Zwei Männer unterhielten sich miteinander in der Kabine. Der eine war Manilius, der andere ein Ägypter. „Ammon!" hörte Mucius den Stadtpräfekten ausrufen. „Wir müssen weg! Pollino ist verhaftet worden!"
„Bei Isis und Osiris!" stöhnte der Mann, den Manilius mit Ammon angeredet hatte. „Woher weißt du das?"
„Gaufrus, ein Hauptmann der Landpolizei, der mir treu ergeben ist, hat mich soeben rechtzeitig gewarnt", sagte Manilius. „Sollte Pollino uns verraten, sind wir erledigt. Wenn wir sofort absegeln, können wir noch Alexandria erreichen, bevor sie uns erwischen. Dann tauchen wir wie geplant in Äthiopien unter. Der mächtige Arm Roms reicht dort sowieso nicht mehr hin."
„Jaja, Lucius, alter Freund, wir fahren sofort ab. Ich bin als Kapitän ja auch für meine Mannschaft verantwortlich", erwiderte der Kapitän. „Aber ich kann es noch immer nicht fassen: Wer hat es gewagt, Pollino zu verhaften?"

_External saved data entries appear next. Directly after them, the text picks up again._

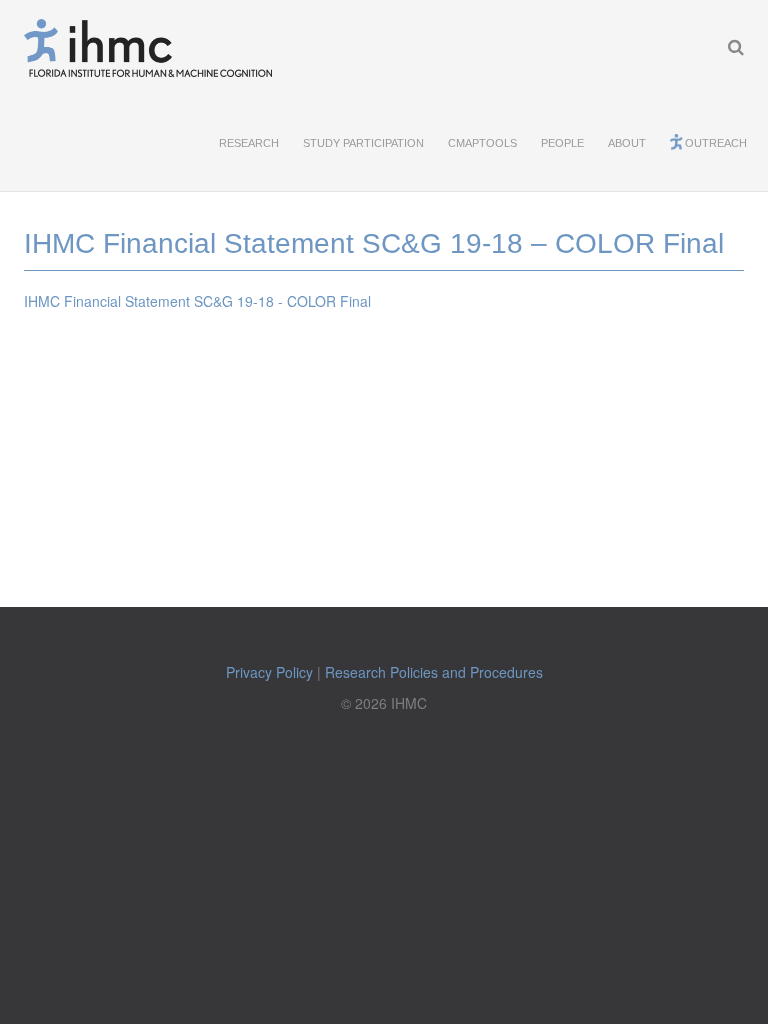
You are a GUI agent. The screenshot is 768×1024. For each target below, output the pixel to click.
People (562, 143)
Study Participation (363, 143)
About (627, 143)
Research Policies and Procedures (434, 672)
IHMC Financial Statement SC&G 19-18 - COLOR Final (197, 301)
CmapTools (482, 143)
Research (249, 143)
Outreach (716, 143)
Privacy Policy (269, 672)
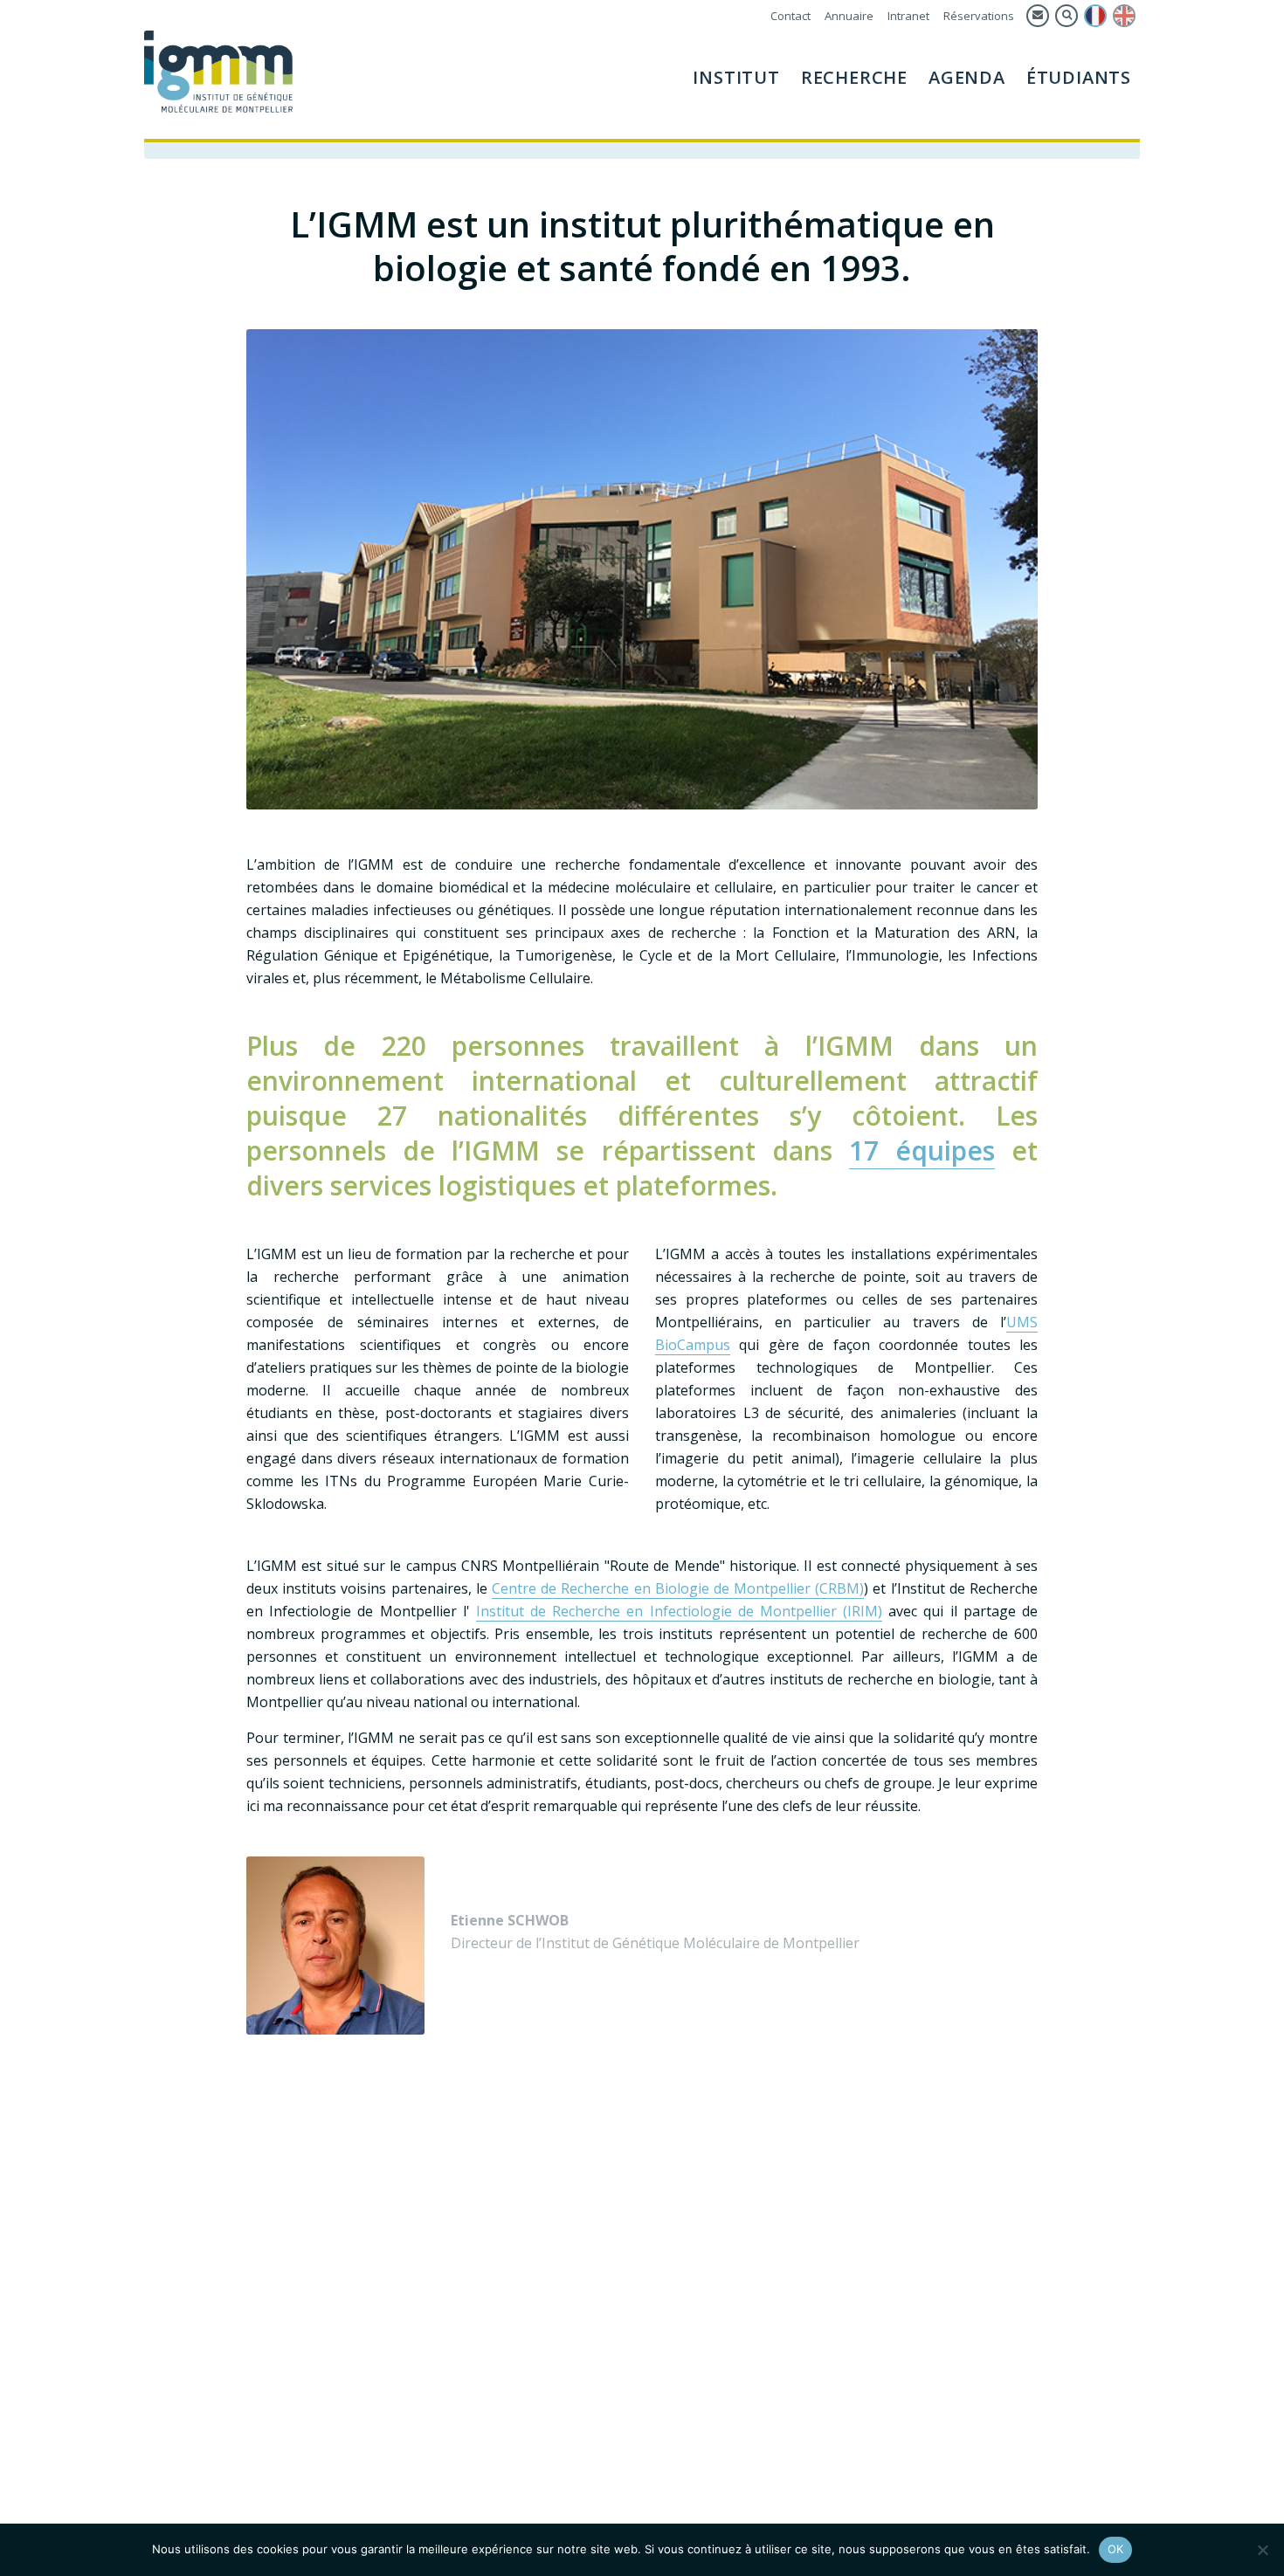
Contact (790, 16)
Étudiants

„Der Senator Vinicius. Es geschah auf seinen Befehl", erzählte Manilius. „Zwölf Kohorten von Prätorianern haben Pollino und seine Leibwache bei Veii, nicht weit vor den Toren Roms, gefangengenommen. Nur Vinicius hatte das Recht, den Feldherrn Pollino verhaften zu lassen. Er ist Prokonsul und vertritt den Emperor. Der Emperor ist auf Capri und hat Vinicius völlig freie Hand gelassen. Jetzt weiß ich auch, wer der berühmte Senator ist, den Pollino so rasch wie möglich beseitigen lassen wollte: Vinicius, selbstverständlich. Er muß irgendwie hinter Pollinos Geheimnis gekommen sein und dem Emperor davon erzählt haben."
„Jetzt verstehe ich, warum sie Vinicius ermorden wollten", dachte Mucius sich. „Aber was mag das für ein gefährliches Geheimnis sein?"
„Dieser Exgladiator Gorgon war ja leider nicht fähig, den Boten Udo mit dem Brief zu finden", fuhr Manilius fort. Mucius frohlockte innerlich. „Das haben wir euch fein versalzen, was?"
Dummerweise sagte der Stadtpräfekt kein Wort von Caius. Der Kapitän befahl irgend jemand etwas auf ägyptisch, eine Sprache, die Mucius nicht verstand; gleich darauf schoß ein Matrose zur Kabine heraus, lief zum Hinterschiff und verschwand in einer Luke.
Mucius harrte trotzdem entschlossen aus. Er hätte lieber gleich ausrücken sollen, aber er hoffte immer noch, etwas über Caius zu hören.
„Wir müssen also auf alle erträumten Reichtümer verzichten, die Pollino uns versprochen hat, Lucius?" fragte der Kapitän Ammon.
„Was nützt dir alles Gold in dieser Welt, wenn du hier in Rom auf Lebenszeit im Kerker schmachtest", erwiderte Manilius grimmig auflachend.
„Was soll mit Zerberus werden ?" fragte der Kapitän. „Ich kann ihn unmöglich mit nach Ägypten schleppen."
„Wir haben jetzt keine Zeit mehr, ihn uns vom Halse zu schaffen", sagte Manilius. „Wir werden ihn auf hoher See über Bord werfen."